Un jour, alors que j’étais déjà loin de chez moi (c’était mon premier séjour en Occident, je logeais chez mon vieil ami Yuri Kuper, à Paris), je passais en revue cette série de photos, et, subitement les souvenirs m’envahirent. Ils avaient trait non pas aux tableaux mais à ce qui figurait dans le champ à côté d’eux: la pénombre et la saleté de l’atelier, les caisses le long des murs, le vieux plancher et le plafond sombre, non crépi… Avec Yuri, nous décidâmes d’enregistrer cinquante-deux entretiens (un par photo) dans lequel nous parlerions de l’univers où nous baignions tous, de l’atmosphère de notre vie moscovite. Chaque soir, nous nous installions devant le magnétophone: je posais une photo sur la table et nous évoquions ce que les thèmes représentés sur le tableau nous rappelaient de notre passé, les associations d’idées qu’ils provoquaient.
L’installation composée de ces entretiens et de ces photos se présentait ainsi: j’avais commandé cinquante-deux caisses qui, posées verticalement, constituaient des vitrines rappelant de loin des petits autels. Dans leur partie supérieure, dans une niche peu profonde, je mis une photo, que j’éclairais avec une ampoule de faible puissance. Devant cette niche se trouvait un présentoir incliné, une sorte de lutrin, sur lequel était posé le texte de l’entretien (deux ou trois feuilles) qui se rapportait à la photo.
Dans les grands locaux ouverts qui avaient été mis à ma disposition à Marseille et à Rennes, ces «vitrines-autels» étaient disposées tout le long des quatre murs. Régulièrement espacées, elles formaient un cercle fermé. Au milieu de ce cercle, au centre de la salle, je plaçais une longue table avec quelques exemplaires du catalogue qui accompagnait l’installation. On se retrouvait donc dans la salle de lecture d’une bibliothèque – une bibliothèque où l’on se remémore son passé. La lumière était éteinte et le spectateur pouvait déambuler dans cet univers de souvenirs, passer les autels éclairés pour lire les textes et regarder à l’intérieur, ou s’installer devant la table pour feuilleter ces mêmes textes assemblés en un livre, à la lumière de trois ampoules suspendues au plafond. Il se trouvait de toute manière au centre d’un espace éclairé par de nombreuses fenêtres.»
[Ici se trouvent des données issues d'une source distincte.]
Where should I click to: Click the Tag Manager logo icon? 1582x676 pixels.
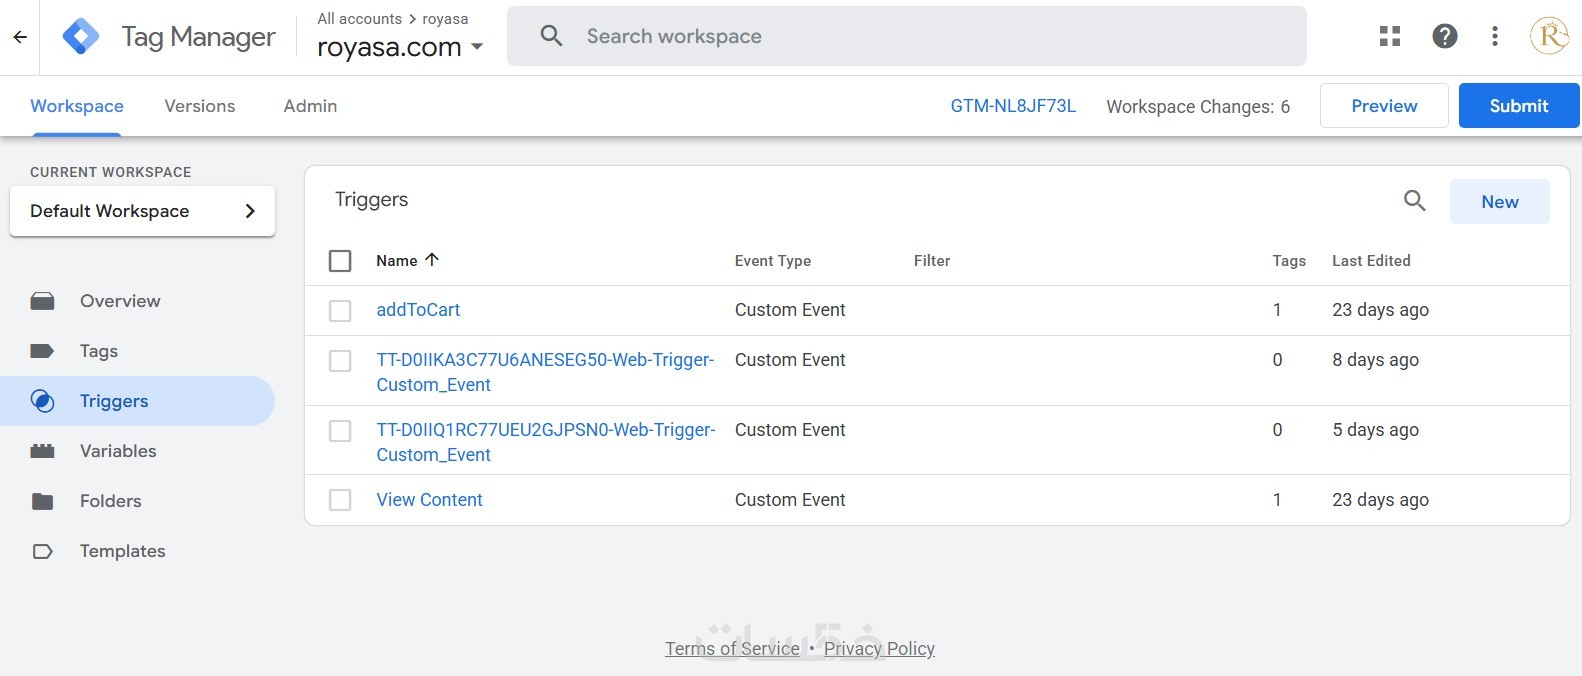coord(80,37)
Dans ses tableaux, Kabakov reprend les formes caractéristiques de l’écriture utilisée par l’administration soviétique partout présente dans les lieux publics pour expliquer, indiquer ou interdire. La force de l’artiste est de transcender le caractère anecdotique des mille faits, gestes et matériaux qu’il repère. Ce regard critique sur la société soviétique redonne à l’ambiance de l’époque son humanité et sa charge poétique… Mais dans cette sorte d’habile rétrospective ce qui compte pour lui n’est pas seulement l’histoire que raconte le tableau, mais aussi l’histoire qui est liée au tableau. La narration, le commentaire, la mise en scène, la circulation du spectateur dans l’oeuvre produisent une relation qui oscille entre empathie et distanciation.